Una raffineria cosa potrebbe lavorare al posto del petrolio?
«Una raffineria può produrre biocarburanti da biomasse o carburanti sintetici da idrogeno e Co2 catturata e stoccata. Alcune lo stanno già facendo. Già oggi il 10% circa dei carburanti deriva da biomasse. I rifiuti diventeranno materie prime secondarie. Pensiamo alle biomasse derivate da oli usati alimentari. Certo, non tutti si riconvertiranno, siamo consapevoli che questa transizione porterà a chiusure. Sia chiaro, però: queste chiusure paradossalmente rischiano di creare un ulteriore danno ambientale».

Perché?
«Le raffinerie italiane lavorano rispettando norme ambientali rigorose. Il petrolio che non raffiniamo noi sarà raffinato in Paesi che non hanno questi vincoli. Quindi con maggiori emissioni di Co2 che danneggiano anche noi. Per l’Italia poi ci sarebbe un altro svantaggio. Il grezzo è disponibile ovunque, dall’America latina, alla Russia, al Medio Oriente. Nel nostro Paese lavoriamo 70 tipi di grezzi diversi. Comprare sul mercato prodotti già raffinati come benzina e gasolio è più difficile. Se non raffiniamo da soli ci esponiamo a crisi di rifornimento e saremo dipendenti dalle raffinerie di Asia e Medio Oriente».
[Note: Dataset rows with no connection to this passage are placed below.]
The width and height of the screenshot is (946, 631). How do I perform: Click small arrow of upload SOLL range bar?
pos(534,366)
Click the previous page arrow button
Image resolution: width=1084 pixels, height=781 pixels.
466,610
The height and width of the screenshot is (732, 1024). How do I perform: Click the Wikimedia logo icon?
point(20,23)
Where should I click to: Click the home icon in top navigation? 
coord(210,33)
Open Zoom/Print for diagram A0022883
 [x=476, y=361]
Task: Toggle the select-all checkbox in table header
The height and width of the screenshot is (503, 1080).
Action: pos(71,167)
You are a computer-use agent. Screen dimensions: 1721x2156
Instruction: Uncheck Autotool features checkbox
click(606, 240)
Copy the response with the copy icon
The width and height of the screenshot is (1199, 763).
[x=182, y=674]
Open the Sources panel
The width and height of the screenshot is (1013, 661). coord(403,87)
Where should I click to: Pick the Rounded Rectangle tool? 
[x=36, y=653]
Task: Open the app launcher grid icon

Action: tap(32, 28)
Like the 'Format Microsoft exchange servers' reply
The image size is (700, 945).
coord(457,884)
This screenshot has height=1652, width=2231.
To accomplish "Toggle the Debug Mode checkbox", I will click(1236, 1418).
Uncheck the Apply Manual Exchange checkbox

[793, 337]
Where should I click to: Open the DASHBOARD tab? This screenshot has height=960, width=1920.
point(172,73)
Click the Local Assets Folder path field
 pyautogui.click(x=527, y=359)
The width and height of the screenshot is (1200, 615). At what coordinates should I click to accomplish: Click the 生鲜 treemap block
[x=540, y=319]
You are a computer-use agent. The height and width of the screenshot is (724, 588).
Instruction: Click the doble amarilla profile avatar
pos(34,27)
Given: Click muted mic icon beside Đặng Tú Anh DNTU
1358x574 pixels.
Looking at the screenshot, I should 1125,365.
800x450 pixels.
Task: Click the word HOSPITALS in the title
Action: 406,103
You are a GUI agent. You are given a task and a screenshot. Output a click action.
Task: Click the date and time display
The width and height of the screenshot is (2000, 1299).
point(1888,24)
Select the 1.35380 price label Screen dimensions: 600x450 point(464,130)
Sulla praticabilità della cattura della Co2 ci sono dubbi.
«I carburanti sintetici che derivano dalla Co2 si possono già produrre solo che costerebbero 3-4 euro al litro. Vanno industrializzati per ridurre i costi ed è una cosa che richiede tempo, 10-15 anni. E poi i motori endotermici che resteranno, e saranno ancora molti, hanno bisogno di carburanti sintetici e biocarburanti. Che resti una quota di mobilità con il motore endotermico sarebbe utile anche alla filiera».

La via verso un carburante che permetta al motore endotermico di funzionare a emissioni zero non pare breve.
«Perché forse non ci sono ostacoli da risolvere sulla strada della mobilità elettrica? Eppure in quell’ambito si dà per scontato che tutto si possa risolvere. Resta il fatto che il nostro settore è a un bivio. Chi vuole restare in campo deve passare a impianti in grado di gestire materie prime diverse. E questo richiede miliardi di investimenti. Bisogna anche mettere in conto una fase lunga di perdite. Investimenti pubblici non ce ne sono. Con lo stop alle immatricolazioni di auto con motore endotermico a partire dal 2035 si sta favorendo l’elettrico. Ma non si sono fatti i conti con quello che succederà a breve».

Che cosa succederà?
«Il nostro settore ha cicli di investimento di 6-7 anni. Se le nostre imprese smettono di investire oggi, al 2035 i nostri impianti non ci arrivano. Chiudiamo prima. Con una doppia beffa: da una parte il Paese non avrà il petrolio da raffinare in prodotti di cui ha ancora bisogno, dall’altra tanti posti di lavoro persi».

La stima di 20 mila non sarà eccessiva?
«Temo di no. Il 60% dei posti sono al Sud. Tutti i siti produttivi nei prossimi 3-4-5 anni sono a rischio. Abbiamo chiesto un tavolo di confronto al governo dove venga tracciato un percorso condiviso. (Unem ha scritto al titolare del Mise, Giancarlo Giorgetti, e del Mite, Roberto Cingolani, ndr;). Nelle raffinerie che sopravviveranno tra 10-15 anni il petrolio sarà una materia prima residuale. Oggi una raffineria in media lavora per l’80% petrolio grezzo e per il 20% biocarburanti. Serve un piano per gestire questa transizione in modo sostenibile non solo sul piano ambientale ma anche sociale e industriale. Bisogna tenere conto anche che le raffinerie pagano fatture per 80 miliardi l’anno ai fornitori. Senza contare i 50 miliardi l’anno di accise versate allo Stato».